И я думал о том дне, когда она пришла ко мне в первый раз, в этот день моя хозяйка выгнала меня, так как я потерял работу и мне нечем было ей заплатить; мы пошли к морю, шел дождь, и мы укрылись в фойе кинотеатра, там я поцеловал ее и сказал, что ее люблю, а потом кончился сеанс, молодые парни выходили из зала мрачные, с ожесточенными лицами, я наблюдал, как они, покачивая бедрами, уходили в дождь, и думал, что можно, не глядя на афишу, сказать, что крутили вестерн; а теперь, когда мы шли с этой девушкой по улице и слышали дыхание идущего следом старика, мне вдруг безумно захотелось узнать, что это был за фильм. Но Эстер уже не было, и не было смысла гадать.
Я нашел новую комнату, но кровать в ней была такой узкой, будто моя новая хозяйка раньше сдавала это жилье собаке; я пошел в мастерскую к приятелю, и он, когда хозяин ушел домой, оставил мне ключи, я разрезал раму кровати ацетиленовой горелкой, припаял к ней кусок другой рамы и приладил пружины, и, если бы я не порол горячки, могло получиться хорошее и надежное ложе, но она должна была вечером приехать в город, и я мастерил на скорую руку, и все вышло не так, как я задумал, среди ночи мое сооружение с грохотом рухнуло, влетела хозяйка и выгнала меня из дому, ведь я обещал ей никого не приводить; я взял Эстер, и мы опять пошли на море, и опять лил дождь, и мы спрятались в фойе кинотеатра, и мне пришлось накинуть на нее свою куртку, так как она мне ничего не сказала и кровь просочилась на ее платье, а потом из кино опять вышли понурившиеся парни, и по их лицам видно было, как они переживают за тех, чья бурная жизнь коротка и обрывается под ударом в двадцать четыре тысячи вольт, а я смотрел на них и думал, что, наверно, это был фильм с Боги, но названия я тоже не помнил, да и теперь, раз ее нет, мне это было уже ни к чему.

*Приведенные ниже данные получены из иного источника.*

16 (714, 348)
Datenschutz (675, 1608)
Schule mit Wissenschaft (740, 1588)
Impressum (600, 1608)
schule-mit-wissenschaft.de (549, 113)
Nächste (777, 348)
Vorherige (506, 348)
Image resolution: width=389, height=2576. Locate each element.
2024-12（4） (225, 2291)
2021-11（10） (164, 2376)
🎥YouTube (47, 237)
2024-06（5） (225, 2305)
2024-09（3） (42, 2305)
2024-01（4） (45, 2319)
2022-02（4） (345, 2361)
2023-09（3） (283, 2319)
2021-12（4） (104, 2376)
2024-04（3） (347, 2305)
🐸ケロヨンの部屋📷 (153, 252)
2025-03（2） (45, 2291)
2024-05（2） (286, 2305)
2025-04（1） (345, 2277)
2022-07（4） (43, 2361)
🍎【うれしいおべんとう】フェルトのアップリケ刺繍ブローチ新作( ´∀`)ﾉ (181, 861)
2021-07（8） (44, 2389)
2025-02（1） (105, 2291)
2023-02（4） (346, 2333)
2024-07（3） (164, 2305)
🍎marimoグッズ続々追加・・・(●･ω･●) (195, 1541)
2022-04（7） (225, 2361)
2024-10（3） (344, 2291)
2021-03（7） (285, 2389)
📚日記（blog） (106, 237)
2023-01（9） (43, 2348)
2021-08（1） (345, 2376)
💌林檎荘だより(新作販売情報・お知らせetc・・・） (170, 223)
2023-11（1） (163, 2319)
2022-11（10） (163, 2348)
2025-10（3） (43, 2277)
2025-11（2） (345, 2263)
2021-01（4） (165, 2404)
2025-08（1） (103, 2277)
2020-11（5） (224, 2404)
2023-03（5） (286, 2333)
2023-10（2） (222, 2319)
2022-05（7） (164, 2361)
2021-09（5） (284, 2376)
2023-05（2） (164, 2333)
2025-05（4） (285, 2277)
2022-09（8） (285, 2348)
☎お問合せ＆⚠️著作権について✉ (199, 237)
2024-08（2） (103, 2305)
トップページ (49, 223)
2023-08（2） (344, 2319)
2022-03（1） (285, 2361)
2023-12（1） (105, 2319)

Мы поднялись на лестницу еще одного дома и шли среди пыли и кошачьего визга, старик плелся за нами, она прошла вперед, а я остался в коридоре и курил, я уже закуривал вторую сигарету, когда он взобрался и остановился возле меня, и я смотрел в его мутные глаза.
— Мне нехорошо, — сказал он.
— Я уже это слышал.
— Я потерял таблетки. У меня больное сердце.
— Тебе уже недолго осталось.
Я посмотрел в конец коридора; она стояла там и тихо что-то говорила, но ничего не было слышно, только кошачий визг да его дыхание.
— Почему ты хочешь ее? — спросил я. — Ведь за те же деньги можно иметь десяток других.
— Она хорошая.
— Почему ты так думаешь?
— Потому что не знаю ее.
— Скоро узнаешь; это всего лишь проститутка, которая обойдется тебе в полсотни.
— Она хорошая, — сказал он. — Я часто ее вижу. Я достаточно пожил, чтобы не ошибаться.
— В твоем возрасте это не имеет значения. Можешь говорить глупости, можешь умные вещи. Тебя все равно никто не будет слушать.
Она вернулась и сказала, что там кто-то умер и к ним нельзя ни сегодня, ни завтра, и мы снова спустились вниз, и он шел за нами, а я думал о том, как поссорился с Эстер и пошел пить, а потом понял, что был неправ, но у меня не было денег на автобус, я взял такси и поехал к ней и попросил таксиста подождать, но он знал меня, он вытащил гаечный ключ и встал напротив, и началась драка под дождем, и он саданул меня до крови, а потом я двинул ему, и он медленно и патетично, как осень в Виргинии, стал опускаться на землю, а я пошел искать ее, и мне сказали, что она ушла в кино, я пошел туда, а там как раз на экране дрались таксист с пьянчугой, и я расхохотался, тогда включили свет и прервали показ, фильм демонстрировался в клубе, они все уставились на меня, а я стоял и смеялся, вытирая кровь, ведь он угодил мне ключом в голову, а Эстер встала, подошла ко мне и увела меня оттуда, и мы снова поссорились. И я вернулся в кино, выхватил у механика бобину и тут же поджег пленку; я подумал, что это старый фильм, и машина там была старая, и нечего было водителю молотить своего пассажира кулаками, мог бы взять гаечный ключ, и тут пришли полицейские и забрали меня. И когда меня сажали в джип, подошла она и сказала, что решила избавиться от ребенка. Я в то время много пил, и кто-то ей сказал, что ребенок не будет здоровым, а я не мог ей втолковать, что все не так, потому что должен был отсидеть свой срок, а когда вернулся, она сказала мне, что с этим покончено.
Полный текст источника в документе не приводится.